Analysis of HBase MetaStore&Compaction of HBase Principle

1 Overview

The client reads and writes data by first obtaining the metadata information of the RegionServer from HBase Clienr, such as Region address information. When performing data write operations, HBase will write MetaStore first. Why does it write to MetaStore? This article will analyze the detailed content of HBase MetaStore and Compaction for readers.


2. Content

The internal communication and data interaction of HBase is realized through RPC. The next blog about HBase's RPC implementation mechanism will be shared for everyone. The client application calls the HBase server's write, delete, and read requests through RPC, and the HBase Master allocates the corresponding RegionServer for processing, obtains the Region address in each RegionServer, writes it to the HFile file, and finally performs the data Persistence.

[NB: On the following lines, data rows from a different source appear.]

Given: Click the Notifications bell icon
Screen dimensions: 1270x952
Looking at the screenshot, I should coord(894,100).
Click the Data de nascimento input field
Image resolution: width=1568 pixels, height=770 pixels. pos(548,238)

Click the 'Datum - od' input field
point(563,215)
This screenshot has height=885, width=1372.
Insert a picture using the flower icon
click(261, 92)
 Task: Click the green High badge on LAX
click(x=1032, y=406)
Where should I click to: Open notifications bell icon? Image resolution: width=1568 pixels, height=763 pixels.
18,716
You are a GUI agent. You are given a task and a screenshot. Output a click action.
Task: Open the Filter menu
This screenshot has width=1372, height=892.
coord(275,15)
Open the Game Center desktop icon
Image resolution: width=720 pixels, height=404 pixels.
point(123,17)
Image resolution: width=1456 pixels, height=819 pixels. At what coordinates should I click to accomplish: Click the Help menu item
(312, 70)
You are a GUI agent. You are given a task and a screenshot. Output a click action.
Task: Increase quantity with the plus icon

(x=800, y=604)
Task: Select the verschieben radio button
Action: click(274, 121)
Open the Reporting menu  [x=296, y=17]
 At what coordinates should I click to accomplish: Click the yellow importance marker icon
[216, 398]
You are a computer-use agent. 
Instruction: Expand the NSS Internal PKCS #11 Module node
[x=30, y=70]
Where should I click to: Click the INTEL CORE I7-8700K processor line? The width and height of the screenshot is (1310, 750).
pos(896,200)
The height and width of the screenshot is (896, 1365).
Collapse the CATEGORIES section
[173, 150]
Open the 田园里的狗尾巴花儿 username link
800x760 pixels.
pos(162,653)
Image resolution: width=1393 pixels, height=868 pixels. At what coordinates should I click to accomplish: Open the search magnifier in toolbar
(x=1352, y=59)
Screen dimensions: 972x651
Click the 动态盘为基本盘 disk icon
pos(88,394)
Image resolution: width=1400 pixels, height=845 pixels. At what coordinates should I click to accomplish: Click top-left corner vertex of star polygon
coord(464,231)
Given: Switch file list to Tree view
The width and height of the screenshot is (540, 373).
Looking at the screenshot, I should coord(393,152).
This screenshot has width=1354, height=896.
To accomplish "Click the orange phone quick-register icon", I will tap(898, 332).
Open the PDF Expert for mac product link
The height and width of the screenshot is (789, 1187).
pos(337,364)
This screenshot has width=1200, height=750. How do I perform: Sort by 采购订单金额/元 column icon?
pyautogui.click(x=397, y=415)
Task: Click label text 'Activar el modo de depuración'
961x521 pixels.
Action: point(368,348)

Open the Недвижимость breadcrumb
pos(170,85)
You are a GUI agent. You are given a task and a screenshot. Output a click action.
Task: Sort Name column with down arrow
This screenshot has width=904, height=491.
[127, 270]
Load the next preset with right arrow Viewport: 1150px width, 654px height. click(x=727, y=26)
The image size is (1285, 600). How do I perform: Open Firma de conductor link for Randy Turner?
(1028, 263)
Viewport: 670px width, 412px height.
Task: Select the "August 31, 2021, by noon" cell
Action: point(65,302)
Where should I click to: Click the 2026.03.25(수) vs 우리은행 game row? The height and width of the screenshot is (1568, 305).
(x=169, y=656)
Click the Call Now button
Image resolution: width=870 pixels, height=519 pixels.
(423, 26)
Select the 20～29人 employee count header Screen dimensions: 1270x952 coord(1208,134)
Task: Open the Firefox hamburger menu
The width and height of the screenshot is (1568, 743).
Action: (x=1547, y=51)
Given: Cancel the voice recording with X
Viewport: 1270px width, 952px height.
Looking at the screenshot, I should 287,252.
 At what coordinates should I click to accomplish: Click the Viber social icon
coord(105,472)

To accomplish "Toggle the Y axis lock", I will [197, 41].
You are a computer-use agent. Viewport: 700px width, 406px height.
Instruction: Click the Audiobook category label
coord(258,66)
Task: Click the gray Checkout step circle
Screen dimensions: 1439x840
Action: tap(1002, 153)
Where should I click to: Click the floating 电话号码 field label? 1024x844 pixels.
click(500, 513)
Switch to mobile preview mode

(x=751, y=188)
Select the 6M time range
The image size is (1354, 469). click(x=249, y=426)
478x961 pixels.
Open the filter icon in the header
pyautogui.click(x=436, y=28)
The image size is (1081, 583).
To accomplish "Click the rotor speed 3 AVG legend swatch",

Before understanding HBase MetaStore, we can first take a look at the architecture of RegionServer. Its structure diagram is as follows: 

image

In HBase storage, although Region is the smallest unit of distributed storage, it is not the smallest unit of storage. It can be seen from the figure that, in fact, a Region is composed of one or more Stores, and each Store stores a Column Family. Each Store is composed of a MemStore and 0 or more StoreFiles, and StoreFile is finally stored in HDFS in HFile format.


2.1 Writing process

In order to ensure the random read performance of data, HBase stores the RowKey in HFile according to the order, that is, order. After the client's request arrives at the RegionServer, in order to ensure the orderliness of the RowKey, HBase will not write the data to the HFile immediately, but save the data of each executed action in the memory, that is, the MetaStore. MetaStore can easily random write compatible operations, and ensure that all data stored in the memory is in order. When MetaStore reaches the threshold, HBase will trigger the Flush mechanism to flush the data in MetaStore to HFile, so that it can take full advantage of the performance advantages of HDFS for writing large files and provide data write performance. The complete writing process is shown in the figure:

image

Since MetaStore is stored in memory, if the RegionServer fails or the process goes down, the data in the memory will be lost. In order to ensure data integrity, HBase adds a WAL mechanism to the storage design. Whenever HBase has an update operation to write data to MetaStore, it will be written to WAL (abbreviation of Write AHead Log). WAL files will be written through appending and sequential writing. Each RegionServer of WAL has only one, and all Regions on the same RegionServer are written into the same WAL file. In this way, even if a RegionServer goes down, all data can be reloaded into the content in order through the WAL file.


2.2 Reading process

HBase queries to obtain data through RowKey, and the client application obtains its corresponding Region address according to the corresponding RowKey. The address information of the region is obtained through the metadata table of HBase, that is, the region where the hbase:meta table is located. By reading the hbase:meta table, you can find the StartKey, EndKey and the RegionServer to which each Region belongs. Because the RowKey of HBase is distributed in the Region in an orderly manner, the Region address of the RowKey currently being operated is determined by the StartKey and EndKey of each Region.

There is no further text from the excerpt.